India Inc is now more keen on enrolling apprentices—a study last year by TeamLease Degree Apprenticeship showed an increase of 13% in the net apprenticeship outlook, which is a measure of the intent to engage apprentices, from H1 2022 (January-June) in H2 (July-December). Whether the programme is able to attract enough youth to keep up with the demand from industry, will depend on how exactly this stipend is designed.

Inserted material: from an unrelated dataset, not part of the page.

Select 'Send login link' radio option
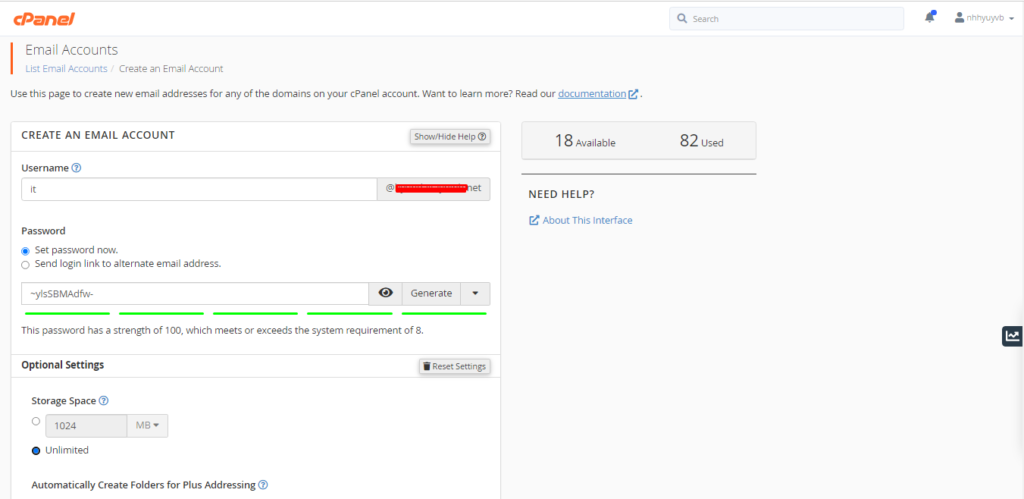Viewport: 1024px width, 499px height. 26,264
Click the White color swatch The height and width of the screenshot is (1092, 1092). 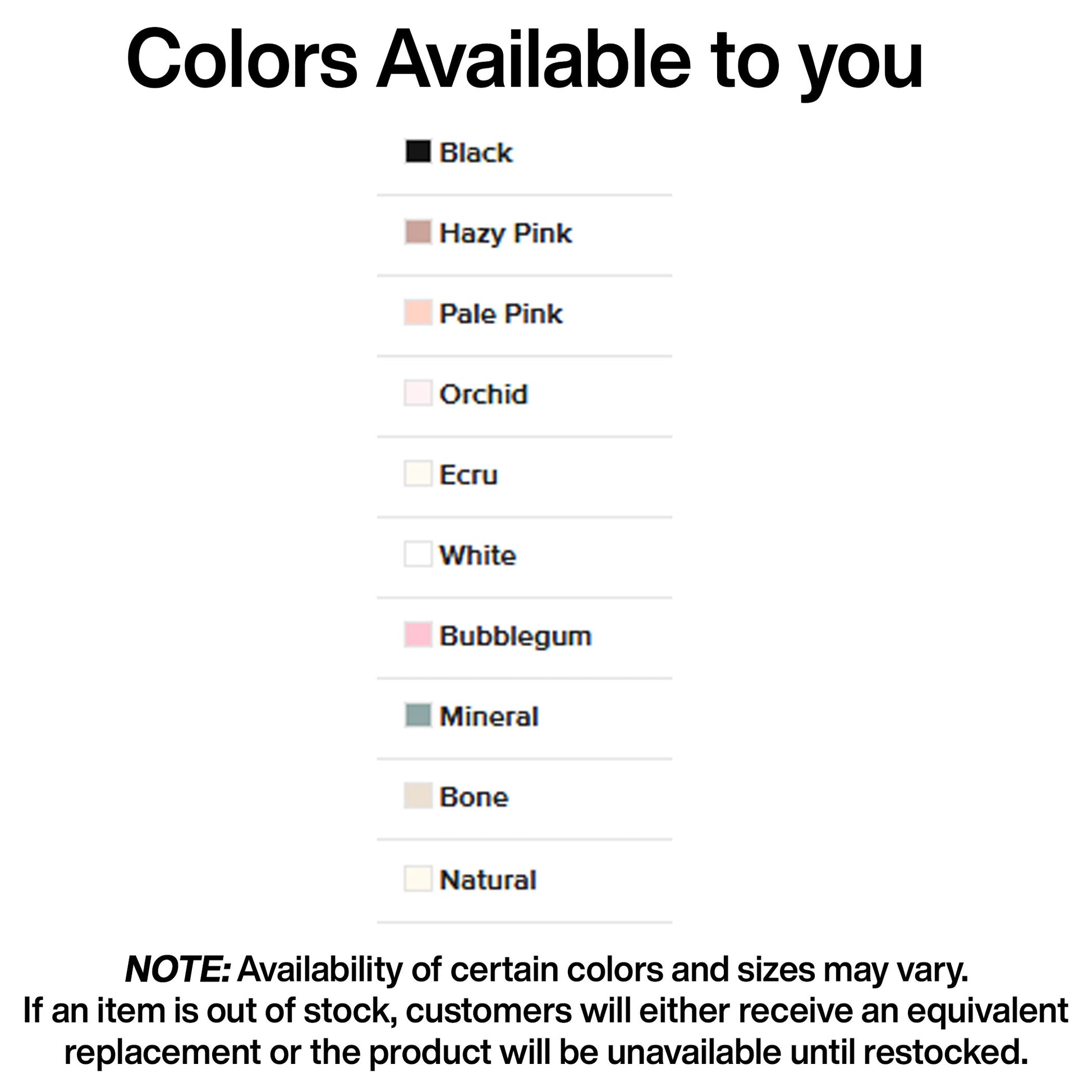coord(417,554)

The government’s skilling vision is not just limited to gearing youth for industrial employment in the current paradigm but also envisions creating a workforce trained in skills of the future. The finance minister said in her Budget speech that the Pradhan Mantri Kaushal Vikas Yojana 4.0 will be launched within the next three years, covering courses for Industry 4.0 like coding, AI, robotics, mechatronics, IOT, 3D printing, drones, among others. India’s development as a skilling hub will be done with the domestic and international job market in mind, and, to that end, 30 Skill India International Centres will be set up in different states. The infrastructure will be readied for the digital age, too, with the Skill India Digital Platform.
The Budget had many key announcements that could boost human capital in the coming years—the PM Vishwakarma Kaushal Samman for digital, green-tech, branding, and other such skilling of artisans, an Aspirational Blocks Programme targetting saturation of government programmes on health, education, nutrition, financial inclusion, and skill development, in 500 blocks, and even a push to pharma innovation by opening up top-level public-sector medical research to private sector R&D teams.
However, a meaningful push to productive capacity would have needed an expansion of the allocations to the education and health ministries—however, the needle on allocation as a percentage of the GDP has barely moved here from the RE FY23. The Centre’s budgeted education spend remains unchanged from last year, at 0.4% of the GDP. Total government (the Centre plus states) expenditure on education, at 2.9% of the GDP against the NEP goal of 6% public investment in education, shows that the Centre and the states need to increase their shares a fair bit.